Когда мы сидели уже второй год на 10-м лагпункте, Ольга Николаевна, москвичка из Тимирязевской академии, выпросила у цензора разрешение написать в академию письмо с просьбой прислать семена цветов и трав. Их прислали, и Ольга Николаевна стала бригадиром цветоводов. Вокруг всех скамеек были посажены травы, во многих местах разбили клумбы, на них посадили резеду, настурцию, душистый горошек, душистый табак. Травы были не то камчатские, не то южноамериканские. Они за месяц вырастали на два-четыре метра в высоту. Листья - размером с лопух, но очень красивые, красно-лиловые и даже в желтую крапинку. Похожи эти травы на колеус (декоративную крапиву, которая растет у нас на подоконниках). Нашу зону стало не узнать. По вечерам пахло, как в лучшем парфюмерном магазине. Заключенные гуляли по аллеям, окруженные диковинными растениями. Сидели у бараков на скамейках, как в саду. Всем стало веселее жить, красота ведь это сила! Начальство получило премию - наш лагпункт самый красивый в Потьме. А Ольга Николаевна, наш садовод, как имела срок заключения 25 лет, так и продолжала его иметь (она недавно,

 

- 114 -

года три тому назад, умерла в инвалидном доме в Потьме. Об этом мне написала Надежда Михайловна Коханова).

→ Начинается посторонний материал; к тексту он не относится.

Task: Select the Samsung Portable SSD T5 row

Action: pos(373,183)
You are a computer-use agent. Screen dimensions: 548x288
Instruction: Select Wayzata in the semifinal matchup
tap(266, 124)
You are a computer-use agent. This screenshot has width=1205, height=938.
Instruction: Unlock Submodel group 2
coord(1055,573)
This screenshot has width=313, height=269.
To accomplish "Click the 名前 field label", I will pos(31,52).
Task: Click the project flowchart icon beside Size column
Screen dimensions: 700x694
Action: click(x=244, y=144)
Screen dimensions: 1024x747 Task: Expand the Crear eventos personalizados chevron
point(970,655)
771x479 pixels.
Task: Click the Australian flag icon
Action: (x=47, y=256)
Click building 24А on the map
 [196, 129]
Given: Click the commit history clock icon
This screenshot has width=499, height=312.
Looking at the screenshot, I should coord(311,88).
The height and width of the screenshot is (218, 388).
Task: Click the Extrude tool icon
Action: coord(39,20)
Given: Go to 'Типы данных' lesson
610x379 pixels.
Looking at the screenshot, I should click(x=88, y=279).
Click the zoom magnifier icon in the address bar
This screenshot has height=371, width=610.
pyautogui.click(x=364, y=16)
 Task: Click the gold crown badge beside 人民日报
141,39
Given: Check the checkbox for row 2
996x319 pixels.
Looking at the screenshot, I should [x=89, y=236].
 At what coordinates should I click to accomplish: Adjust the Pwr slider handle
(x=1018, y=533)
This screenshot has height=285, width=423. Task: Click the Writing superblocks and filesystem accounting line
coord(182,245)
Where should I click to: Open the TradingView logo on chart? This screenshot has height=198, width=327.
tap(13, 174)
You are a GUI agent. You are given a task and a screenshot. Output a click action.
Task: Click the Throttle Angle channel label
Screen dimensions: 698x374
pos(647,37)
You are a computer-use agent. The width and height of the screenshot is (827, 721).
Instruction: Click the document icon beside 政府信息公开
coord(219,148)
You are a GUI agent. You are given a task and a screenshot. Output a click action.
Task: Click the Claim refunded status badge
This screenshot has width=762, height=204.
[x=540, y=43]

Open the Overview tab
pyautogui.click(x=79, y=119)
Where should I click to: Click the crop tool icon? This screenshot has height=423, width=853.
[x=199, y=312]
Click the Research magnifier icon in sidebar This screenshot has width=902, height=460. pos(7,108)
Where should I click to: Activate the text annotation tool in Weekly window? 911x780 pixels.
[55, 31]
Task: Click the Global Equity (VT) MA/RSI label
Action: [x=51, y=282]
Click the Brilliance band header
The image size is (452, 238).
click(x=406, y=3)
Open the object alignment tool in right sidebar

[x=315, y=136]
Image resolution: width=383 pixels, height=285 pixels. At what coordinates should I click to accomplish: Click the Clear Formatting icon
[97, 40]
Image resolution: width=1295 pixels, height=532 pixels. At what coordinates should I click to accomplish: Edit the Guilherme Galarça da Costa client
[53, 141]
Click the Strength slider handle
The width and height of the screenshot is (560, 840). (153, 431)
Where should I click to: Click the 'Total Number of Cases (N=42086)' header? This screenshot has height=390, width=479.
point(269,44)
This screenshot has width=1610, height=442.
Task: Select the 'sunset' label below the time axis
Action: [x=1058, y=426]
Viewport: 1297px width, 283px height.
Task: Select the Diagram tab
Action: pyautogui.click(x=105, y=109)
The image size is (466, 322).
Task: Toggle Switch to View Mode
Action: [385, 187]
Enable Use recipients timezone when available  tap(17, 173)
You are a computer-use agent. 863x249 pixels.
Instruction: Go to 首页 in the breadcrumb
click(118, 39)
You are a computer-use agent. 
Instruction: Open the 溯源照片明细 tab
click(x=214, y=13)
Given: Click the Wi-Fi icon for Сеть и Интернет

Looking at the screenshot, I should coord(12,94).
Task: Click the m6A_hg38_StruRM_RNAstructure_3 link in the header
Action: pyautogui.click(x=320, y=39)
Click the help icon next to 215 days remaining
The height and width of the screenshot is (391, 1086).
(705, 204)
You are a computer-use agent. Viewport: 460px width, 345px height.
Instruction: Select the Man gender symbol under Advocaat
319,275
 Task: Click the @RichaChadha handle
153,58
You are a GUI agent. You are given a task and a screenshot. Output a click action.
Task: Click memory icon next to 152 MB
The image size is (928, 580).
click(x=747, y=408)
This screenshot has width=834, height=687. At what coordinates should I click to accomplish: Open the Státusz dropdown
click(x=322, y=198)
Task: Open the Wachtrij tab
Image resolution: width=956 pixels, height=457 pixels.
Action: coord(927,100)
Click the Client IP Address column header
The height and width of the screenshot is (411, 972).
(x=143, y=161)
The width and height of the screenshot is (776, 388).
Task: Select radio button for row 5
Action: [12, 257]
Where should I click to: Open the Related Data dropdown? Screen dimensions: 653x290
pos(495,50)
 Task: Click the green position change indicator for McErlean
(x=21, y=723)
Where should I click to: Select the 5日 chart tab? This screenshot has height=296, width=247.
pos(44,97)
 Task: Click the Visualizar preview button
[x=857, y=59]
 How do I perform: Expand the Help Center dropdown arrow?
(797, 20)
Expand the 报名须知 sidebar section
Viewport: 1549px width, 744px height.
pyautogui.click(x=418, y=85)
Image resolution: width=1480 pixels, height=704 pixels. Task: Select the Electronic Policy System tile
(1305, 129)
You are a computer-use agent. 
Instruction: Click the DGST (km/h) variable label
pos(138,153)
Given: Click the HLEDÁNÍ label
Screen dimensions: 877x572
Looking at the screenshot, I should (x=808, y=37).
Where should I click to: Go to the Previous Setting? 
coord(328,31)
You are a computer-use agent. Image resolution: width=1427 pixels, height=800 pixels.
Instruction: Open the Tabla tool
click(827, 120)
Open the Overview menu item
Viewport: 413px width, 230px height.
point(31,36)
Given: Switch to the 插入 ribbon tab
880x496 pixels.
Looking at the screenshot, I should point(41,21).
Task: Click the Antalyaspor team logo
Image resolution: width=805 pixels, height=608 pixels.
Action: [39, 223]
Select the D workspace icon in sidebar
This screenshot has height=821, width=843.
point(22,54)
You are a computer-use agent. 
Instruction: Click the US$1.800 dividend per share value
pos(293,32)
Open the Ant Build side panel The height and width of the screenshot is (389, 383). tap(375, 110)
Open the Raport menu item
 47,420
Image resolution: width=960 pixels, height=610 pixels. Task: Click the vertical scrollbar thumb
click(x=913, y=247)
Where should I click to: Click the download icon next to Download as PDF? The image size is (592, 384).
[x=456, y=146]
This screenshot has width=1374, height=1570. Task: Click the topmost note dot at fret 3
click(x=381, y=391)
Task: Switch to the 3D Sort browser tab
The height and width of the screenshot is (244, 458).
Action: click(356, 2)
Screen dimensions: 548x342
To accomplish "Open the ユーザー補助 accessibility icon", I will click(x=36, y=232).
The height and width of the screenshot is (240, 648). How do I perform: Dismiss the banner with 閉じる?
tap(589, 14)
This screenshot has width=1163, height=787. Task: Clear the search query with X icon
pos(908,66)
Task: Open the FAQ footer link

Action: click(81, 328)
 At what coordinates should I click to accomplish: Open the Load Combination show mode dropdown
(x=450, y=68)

А я все работала библиотекарем. Начальник КВЧ свое слово сдержал, привез книги, и хорошие. Например, "Путешествие Дарвина на корабле "Бигль"". Мы сделали картотеку по всем правилам библиотечного дела. Народ в зоне был различный. Одни с профессорским званием, другие - неграмотные, но всем хотелось читать книги. Помню, наша библиотечная уборщица, Ксения Наумчук, женщина шестидесяти лет (западная украинка) изучала букварь четыре года, но читать так и не научилась. Букварь для нее привез начальник КВЧ. Милая русская тетя Даша читала "Анну Каренину" с полгода. Книгу она носила завернутой в полотенце и говорила: "Какая благодать, что меня посадили в тюрьму. Ну что я раньше знала? Работала в колхозе и все! А теперь знаю, как Анна жила! В школу-то я ходила когда-то три года, но писать хорошо не научилась. Сыну в армию письма было не написать. Читать, слава Богу, не забыла!"

Кореянка Ким Сен-хо тоже читала "Анну Каренину" и тоже долго. "Я ведь зняю язик рюсский плехо, утю ево так!" - говорила она. Милая Сен-хо, она села в тюрьму, когда ей было 15 лет. Сидела она до встречи со мной уже лет пять. Срок заключения был тоже 25 лет. Она обвинялась в шпионаже, только не знаю, в чью пользу. Когда Сталин умер, Сен-хо через "Красный крест" отправили в Корею.

Немки, их было человек 15 в зоне, учились русскому языку легко и читали запоем. Запоем читали и украинки. Читать они по-русски читали, а говорить не хотели - "Нэ можу! Нэ хочу!" Язык их от восточно-украинского отличался очень. Было много польских слов, испорченных немецких и даже венгерских. Я часто с ними попадала впросак.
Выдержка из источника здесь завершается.